Apple (NASDAQ:AAPL) CEO Tim Cook really wants consumers to replace their PCs with iPad Pros. In a recent interview with The Telegraph, Cook asked, "If you're looking at a PC, why would you buy a PC anymore?" Cook then predicted the iPad Pro would become "a replacement for a notebook or a desktop for many, many people," who would "no longer need to use anything else other than their phones."
That statement is a bold one, but it doesn't make much sense. Let's discuss three major reasons why iPad Pros won't render PCs obsolete.
Apple has made solid progress in the enterprise market. iOS devices accounted for 64% of all mobile enterprise device activations during the second quarter, according to Good Technology's Mobility Index Report. However, that actually represents a decline from 72% a year earlier. During that same period, Android activations rose from 26% to 32%, and Windows' mobile enterprise share rose from 4% to 11%.
The decline of iOS can likely be attributed to the higher price of iOS devices, Android Lollipop's new enterprise features, and Microsoft's introduction of cross-platform Windows features. As I previously noted, the price gap between iPad Pros and Windows PCs could prevent it from dominating the enterprise market. The 32 GB version of the iPad Pro costs $799. The Apple Pencil and Smart Keyboard, respectively, cost an additional $99 and $169. Therefore, Apple's cheapest "laptop-like" experience for the iPad Pro costs well over $1,000.
Since Tim Cook wants people to compare the iPad Pro to Windows PCs, let's do the math. For the price of one fully equipped 32 GB iPad Pro, a small business could buy six of Acer's 32 GB Windows 10 Cloudbook 11 laptops. Meanwhile, the 64 GB version of Microsoft's (NASDAQ:MSFT) Surface 3 costs just $680 with the Surface Pen and Type Cover.
2. Backward compatibility
Microsoft also has the advantage of backward compatibility. About 1.5 billion PCs worldwide run various versions of Windows. Many of these PC users might own tablets, but probably won't completely replace their PCs with an iOS tablet due to a lack of compatibility with older software.

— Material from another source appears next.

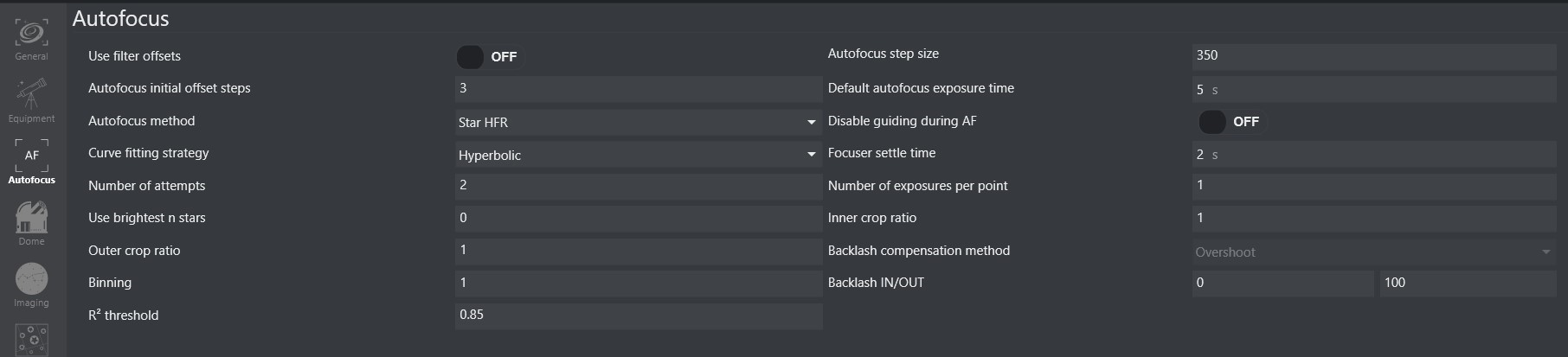This screenshot has height=357, width=1568.
Task: Open the Equipment telescope icon tab
Action: point(31,100)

The iPad can tap into Windows systems with virtualization apps or iOS versions of the same software, but it's a more restrictive solution than simply buying a new Windows PC. That's why sales of 2-in-1 Windows devices have been rising while sales of iPads have declined. With Continuum, Microsoft is offering a single OS across phones, tablets, and PCs that can instantly change modes. Meanwhile, iOS and OS X aren't seamlessly connected in the same way -- Apple's comparable feature, Continuity, only partially connects both platforms with notifications.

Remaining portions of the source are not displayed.